<<<<
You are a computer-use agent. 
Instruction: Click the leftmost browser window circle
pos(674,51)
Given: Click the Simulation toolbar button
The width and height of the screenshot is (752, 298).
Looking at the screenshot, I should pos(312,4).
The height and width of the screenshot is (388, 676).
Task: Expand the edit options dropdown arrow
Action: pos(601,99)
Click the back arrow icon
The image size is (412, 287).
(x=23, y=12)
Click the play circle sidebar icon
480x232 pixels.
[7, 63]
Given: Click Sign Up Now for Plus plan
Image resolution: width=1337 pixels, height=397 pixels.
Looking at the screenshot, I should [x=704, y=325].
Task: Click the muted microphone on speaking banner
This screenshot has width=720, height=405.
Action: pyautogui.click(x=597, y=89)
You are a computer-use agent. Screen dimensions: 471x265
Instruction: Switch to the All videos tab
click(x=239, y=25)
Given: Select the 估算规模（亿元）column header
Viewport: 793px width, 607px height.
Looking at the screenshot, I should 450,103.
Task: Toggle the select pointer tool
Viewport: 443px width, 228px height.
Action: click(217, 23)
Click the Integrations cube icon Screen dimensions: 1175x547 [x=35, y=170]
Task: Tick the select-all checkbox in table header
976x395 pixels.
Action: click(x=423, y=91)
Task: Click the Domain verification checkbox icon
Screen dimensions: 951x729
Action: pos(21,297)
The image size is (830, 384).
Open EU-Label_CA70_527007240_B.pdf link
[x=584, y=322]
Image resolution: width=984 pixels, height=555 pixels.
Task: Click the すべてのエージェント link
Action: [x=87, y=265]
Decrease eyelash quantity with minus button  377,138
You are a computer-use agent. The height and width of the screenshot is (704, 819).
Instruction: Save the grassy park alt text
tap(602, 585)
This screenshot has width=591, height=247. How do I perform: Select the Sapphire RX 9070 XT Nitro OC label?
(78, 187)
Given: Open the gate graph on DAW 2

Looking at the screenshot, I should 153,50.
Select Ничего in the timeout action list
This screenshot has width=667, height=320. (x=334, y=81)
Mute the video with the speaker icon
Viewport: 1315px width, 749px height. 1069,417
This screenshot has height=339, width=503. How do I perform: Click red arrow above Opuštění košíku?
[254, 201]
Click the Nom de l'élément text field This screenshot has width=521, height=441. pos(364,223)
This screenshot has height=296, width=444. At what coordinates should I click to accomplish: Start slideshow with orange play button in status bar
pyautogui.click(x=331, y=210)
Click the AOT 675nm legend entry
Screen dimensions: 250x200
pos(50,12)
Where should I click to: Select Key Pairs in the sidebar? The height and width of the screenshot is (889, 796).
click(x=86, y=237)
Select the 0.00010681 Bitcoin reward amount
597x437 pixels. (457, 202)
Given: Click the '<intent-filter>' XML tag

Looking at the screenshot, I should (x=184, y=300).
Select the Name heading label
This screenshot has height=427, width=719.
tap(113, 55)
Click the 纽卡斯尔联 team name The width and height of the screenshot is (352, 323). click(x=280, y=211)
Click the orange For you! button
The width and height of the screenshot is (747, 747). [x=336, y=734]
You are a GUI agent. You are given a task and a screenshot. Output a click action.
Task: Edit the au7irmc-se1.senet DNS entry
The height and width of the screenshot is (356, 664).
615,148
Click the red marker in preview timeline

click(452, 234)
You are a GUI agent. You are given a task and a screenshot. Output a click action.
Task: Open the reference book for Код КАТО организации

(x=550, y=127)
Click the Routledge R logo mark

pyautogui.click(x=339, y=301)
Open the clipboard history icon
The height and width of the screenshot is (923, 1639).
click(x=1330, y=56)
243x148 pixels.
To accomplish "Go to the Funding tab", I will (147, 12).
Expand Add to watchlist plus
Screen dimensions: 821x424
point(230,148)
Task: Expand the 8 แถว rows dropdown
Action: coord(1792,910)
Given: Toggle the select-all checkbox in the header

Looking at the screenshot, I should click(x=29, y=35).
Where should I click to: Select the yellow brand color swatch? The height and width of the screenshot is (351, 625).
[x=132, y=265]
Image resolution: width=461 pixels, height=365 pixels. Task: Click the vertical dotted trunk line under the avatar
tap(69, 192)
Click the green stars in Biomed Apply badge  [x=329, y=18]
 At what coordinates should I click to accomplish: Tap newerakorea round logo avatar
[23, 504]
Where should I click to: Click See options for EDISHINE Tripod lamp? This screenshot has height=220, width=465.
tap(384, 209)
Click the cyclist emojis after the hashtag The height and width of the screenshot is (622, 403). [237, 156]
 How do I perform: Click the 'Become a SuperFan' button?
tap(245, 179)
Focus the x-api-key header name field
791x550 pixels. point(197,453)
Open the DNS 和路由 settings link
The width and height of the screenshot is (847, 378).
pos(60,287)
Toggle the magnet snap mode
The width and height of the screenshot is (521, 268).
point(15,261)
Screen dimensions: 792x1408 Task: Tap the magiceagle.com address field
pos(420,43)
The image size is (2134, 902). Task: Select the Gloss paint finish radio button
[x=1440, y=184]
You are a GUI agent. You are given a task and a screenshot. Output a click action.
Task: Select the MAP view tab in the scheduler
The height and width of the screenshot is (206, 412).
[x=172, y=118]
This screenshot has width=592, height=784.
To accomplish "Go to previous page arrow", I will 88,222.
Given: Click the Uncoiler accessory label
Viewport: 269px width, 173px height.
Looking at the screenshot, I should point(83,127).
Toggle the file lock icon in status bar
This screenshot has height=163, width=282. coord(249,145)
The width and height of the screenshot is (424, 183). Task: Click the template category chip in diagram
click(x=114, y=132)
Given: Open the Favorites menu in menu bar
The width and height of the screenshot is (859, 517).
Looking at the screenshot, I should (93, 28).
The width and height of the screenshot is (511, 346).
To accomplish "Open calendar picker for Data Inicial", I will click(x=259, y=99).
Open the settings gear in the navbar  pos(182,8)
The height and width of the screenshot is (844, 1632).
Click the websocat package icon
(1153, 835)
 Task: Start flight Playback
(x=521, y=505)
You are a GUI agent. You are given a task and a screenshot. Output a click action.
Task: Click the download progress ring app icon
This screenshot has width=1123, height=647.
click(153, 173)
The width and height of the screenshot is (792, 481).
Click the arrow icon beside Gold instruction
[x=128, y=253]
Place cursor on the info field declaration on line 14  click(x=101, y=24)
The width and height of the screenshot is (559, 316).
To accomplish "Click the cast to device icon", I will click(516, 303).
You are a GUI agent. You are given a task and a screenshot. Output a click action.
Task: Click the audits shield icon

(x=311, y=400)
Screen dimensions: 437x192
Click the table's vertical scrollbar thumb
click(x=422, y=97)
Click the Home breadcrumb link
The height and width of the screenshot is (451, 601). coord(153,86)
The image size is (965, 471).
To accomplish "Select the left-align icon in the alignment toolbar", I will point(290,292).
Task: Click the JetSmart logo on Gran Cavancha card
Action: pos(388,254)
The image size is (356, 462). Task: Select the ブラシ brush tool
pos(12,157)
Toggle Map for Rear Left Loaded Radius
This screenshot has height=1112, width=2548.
>>>>
Assignment: From the very first line of the data through the line with "Decrease eyelash quantity" in it, please reproduce each line exactly and output nothing more.

Solution to this problem:
You are a computer-use agent. 
Instruction: Click the leftmost browser window circle
pos(674,51)
Given: Click the Simulation toolbar button
The width and height of the screenshot is (752, 298).
Looking at the screenshot, I should pos(312,4).
The height and width of the screenshot is (388, 676).
Task: Expand the edit options dropdown arrow
Action: pos(601,99)
Click the back arrow icon
The image size is (412, 287).
(x=23, y=12)
Click the play circle sidebar icon
480x232 pixels.
[7, 63]
Given: Click Sign Up Now for Plus plan
Image resolution: width=1337 pixels, height=397 pixels.
Looking at the screenshot, I should [x=704, y=325].
Task: Click the muted microphone on speaking banner
This screenshot has width=720, height=405.
Action: pyautogui.click(x=597, y=89)
You are a computer-use agent. Screen dimensions: 471x265
Instruction: Switch to the All videos tab
click(x=239, y=25)
Given: Select the 估算规模（亿元）column header
Viewport: 793px width, 607px height.
Looking at the screenshot, I should 450,103.
Task: Toggle the select pointer tool
Viewport: 443px width, 228px height.
Action: click(217, 23)
Click the Integrations cube icon Screen dimensions: 1175x547 [x=35, y=170]
Task: Tick the select-all checkbox in table header
976x395 pixels.
Action: click(x=423, y=91)
Task: Click the Domain verification checkbox icon
Screen dimensions: 951x729
Action: pos(21,297)
The image size is (830, 384).
Open EU-Label_CA70_527007240_B.pdf link
[x=584, y=322]
Image resolution: width=984 pixels, height=555 pixels.
Task: Click the すべてのエージェント link
Action: [x=87, y=265]
Decrease eyelash quantity with minus button  377,138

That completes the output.